# THE PROBLEM
Repeat each line of the material word for word.
STORED DATA START
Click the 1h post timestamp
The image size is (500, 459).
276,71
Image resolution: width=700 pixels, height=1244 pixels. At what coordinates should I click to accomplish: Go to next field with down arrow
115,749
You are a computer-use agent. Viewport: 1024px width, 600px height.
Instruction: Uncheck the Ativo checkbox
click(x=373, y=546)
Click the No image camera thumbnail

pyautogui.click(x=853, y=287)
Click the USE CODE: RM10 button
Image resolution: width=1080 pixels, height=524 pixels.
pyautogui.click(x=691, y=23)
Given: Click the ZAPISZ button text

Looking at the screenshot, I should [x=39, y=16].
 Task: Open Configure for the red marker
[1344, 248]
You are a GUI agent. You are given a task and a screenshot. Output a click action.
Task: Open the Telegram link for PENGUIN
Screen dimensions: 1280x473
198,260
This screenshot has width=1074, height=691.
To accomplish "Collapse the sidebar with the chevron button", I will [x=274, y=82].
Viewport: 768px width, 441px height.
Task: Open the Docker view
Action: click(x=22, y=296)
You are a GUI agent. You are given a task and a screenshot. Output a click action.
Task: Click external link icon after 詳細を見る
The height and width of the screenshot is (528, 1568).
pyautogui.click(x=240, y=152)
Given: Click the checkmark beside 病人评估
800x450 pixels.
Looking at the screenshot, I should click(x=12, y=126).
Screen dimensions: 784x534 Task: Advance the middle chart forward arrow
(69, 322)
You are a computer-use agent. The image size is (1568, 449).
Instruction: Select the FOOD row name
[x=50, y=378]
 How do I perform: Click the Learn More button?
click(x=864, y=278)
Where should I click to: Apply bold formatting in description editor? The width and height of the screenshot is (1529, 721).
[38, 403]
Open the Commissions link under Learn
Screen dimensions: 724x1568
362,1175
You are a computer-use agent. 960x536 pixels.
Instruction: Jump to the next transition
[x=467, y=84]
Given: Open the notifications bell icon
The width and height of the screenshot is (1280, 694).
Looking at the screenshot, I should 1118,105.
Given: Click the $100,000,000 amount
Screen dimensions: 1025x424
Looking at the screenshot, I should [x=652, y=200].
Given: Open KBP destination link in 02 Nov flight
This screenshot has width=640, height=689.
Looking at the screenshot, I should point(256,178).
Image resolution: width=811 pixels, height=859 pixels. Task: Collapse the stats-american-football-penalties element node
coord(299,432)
STORED DATA END
# REPLY
Click the 1h post timestamp
The image size is (500, 459).
276,71
Image resolution: width=700 pixels, height=1244 pixels. At what coordinates should I click to accomplish: Go to next field with down arrow
115,749
You are a computer-use agent. Viewport: 1024px width, 600px height.
Instruction: Uncheck the Ativo checkbox
click(x=373, y=546)
Click the No image camera thumbnail

pyautogui.click(x=853, y=287)
Click the USE CODE: RM10 button
Image resolution: width=1080 pixels, height=524 pixels.
pyautogui.click(x=691, y=23)
Given: Click the ZAPISZ button text

Looking at the screenshot, I should [x=39, y=16].
 Task: Open Configure for the red marker
[1344, 248]
You are a GUI agent. You are given a task and a screenshot. Output a click action.
Task: Open the Telegram link for PENGUIN
Screen dimensions: 1280x473
198,260
This screenshot has width=1074, height=691.
To accomplish "Collapse the sidebar with the chevron button", I will [x=274, y=82].
Viewport: 768px width, 441px height.
Task: Open the Docker view
Action: click(x=22, y=296)
You are a GUI agent. You are given a task and a screenshot. Output a click action.
Task: Click external link icon after 詳細を見る
The height and width of the screenshot is (528, 1568).
pyautogui.click(x=240, y=152)
Given: Click the checkmark beside 病人评估
800x450 pixels.
Looking at the screenshot, I should click(x=12, y=126).
Screen dimensions: 784x534 Task: Advance the middle chart forward arrow
(69, 322)
You are a computer-use agent. The image size is (1568, 449).
Instruction: Select the FOOD row name
[x=50, y=378]
 How do I perform: Click the Learn More button?
click(x=864, y=278)
Where should I click to: Apply bold formatting in description editor? The width and height of the screenshot is (1529, 721).
[38, 403]
Open the Commissions link under Learn
Screen dimensions: 724x1568
362,1175
You are a computer-use agent. 960x536 pixels.
Instruction: Jump to the next transition
[x=467, y=84]
Given: Open the notifications bell icon
The width and height of the screenshot is (1280, 694).
Looking at the screenshot, I should 1118,105.
Given: Click the $100,000,000 amount
Screen dimensions: 1025x424
Looking at the screenshot, I should [x=652, y=200].
Given: Open KBP destination link in 02 Nov flight
This screenshot has width=640, height=689.
Looking at the screenshot, I should point(256,178).
Image resolution: width=811 pixels, height=859 pixels. Task: Collapse the stats-american-football-penalties element node
coord(299,432)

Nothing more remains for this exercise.